Entsorgungsunternehmer Beuerlein kann sich an keine Deponie erinnern, gegen die es keinen Widerstand gegeben habe. "Es müssen dringend weitere Kapazitäten geschaffen werden", sagt er – um mehr Schutt lagern zu können und große Mengen auch in Spitzenzeiten abtransportieren zu können. Für Helmstadt gäbe es, so hat es die Genehmigungsbehörde festgelegt, ein Limit von 50 LKW-Ladungen pro Tag. Eine weitere Deponie der Klasse in Unterfranken könnte also zusätzlich sinnvoll sein - um Konkurrenz zu schaffen und damit sicherzustellen, dass die Preise dann auch wirklich sinken.

Eine erfreuliche Entwicklung gibt es immerhin: Es wird immer mehr und besser recycelt. So teilt das Staatliche Bauamt Würzburg beispielsweise mit, es sei grundsätzlich Ziel, bei der Erneuerung von alten Straßen vorhandenen Boden wiedereinzubauen oder nach einer Aufbereitung wieder zu verwenden.

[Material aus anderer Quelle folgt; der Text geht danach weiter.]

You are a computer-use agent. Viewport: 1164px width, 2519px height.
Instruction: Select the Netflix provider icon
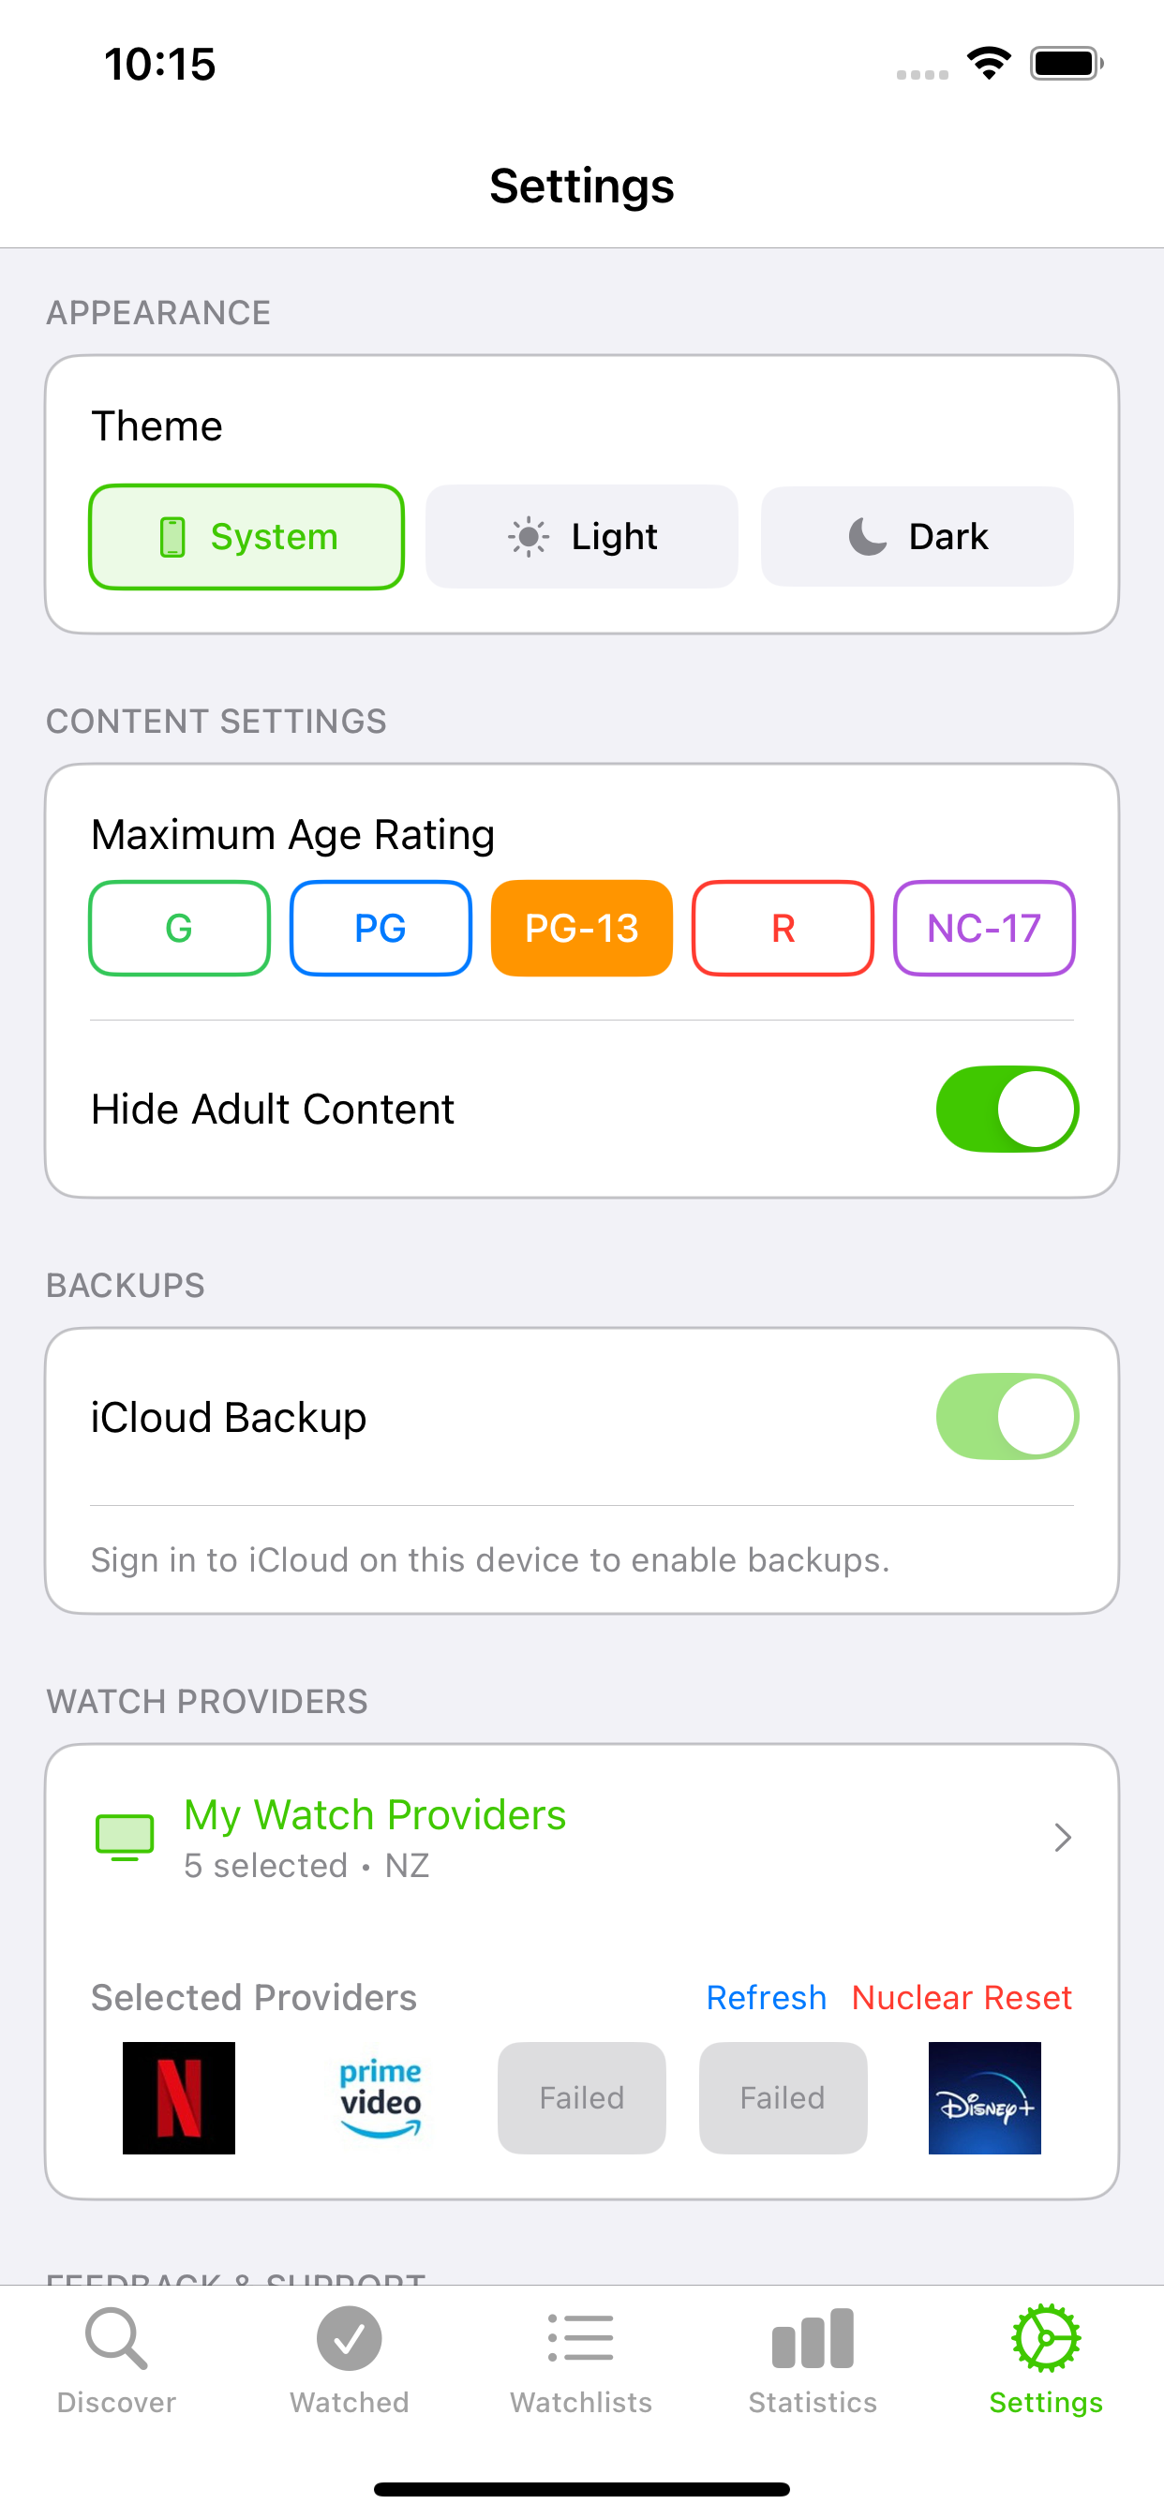pos(179,2098)
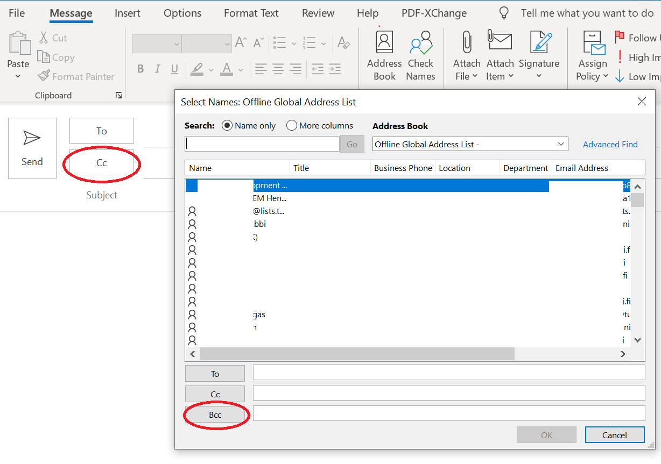Click in the address book search field
This screenshot has width=661, height=464.
pyautogui.click(x=262, y=144)
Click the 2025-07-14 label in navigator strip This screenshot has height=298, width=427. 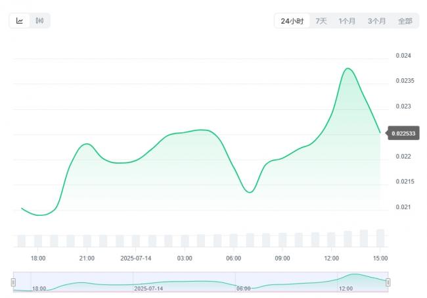pyautogui.click(x=148, y=288)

Landesamt für Umweltschutz: regionale Deponien wichtig

Das LfU fordert generell eine offensiv und transparent geführte Entsorgungsdebatte. Die Leute müssten verstehen, wie wichtig regionale Deponien seien, sagt der Sprecher. Die Betreiber und Politiker müssten wiederum deren Ängste ernst nehmen und gemeinsam einen ordentlichen Betrieb sowie eine vernünftige Überwachung garantieren.

Das ist zwar anstrengender als sich kurz mal aufzuregen, aber dafür billiger.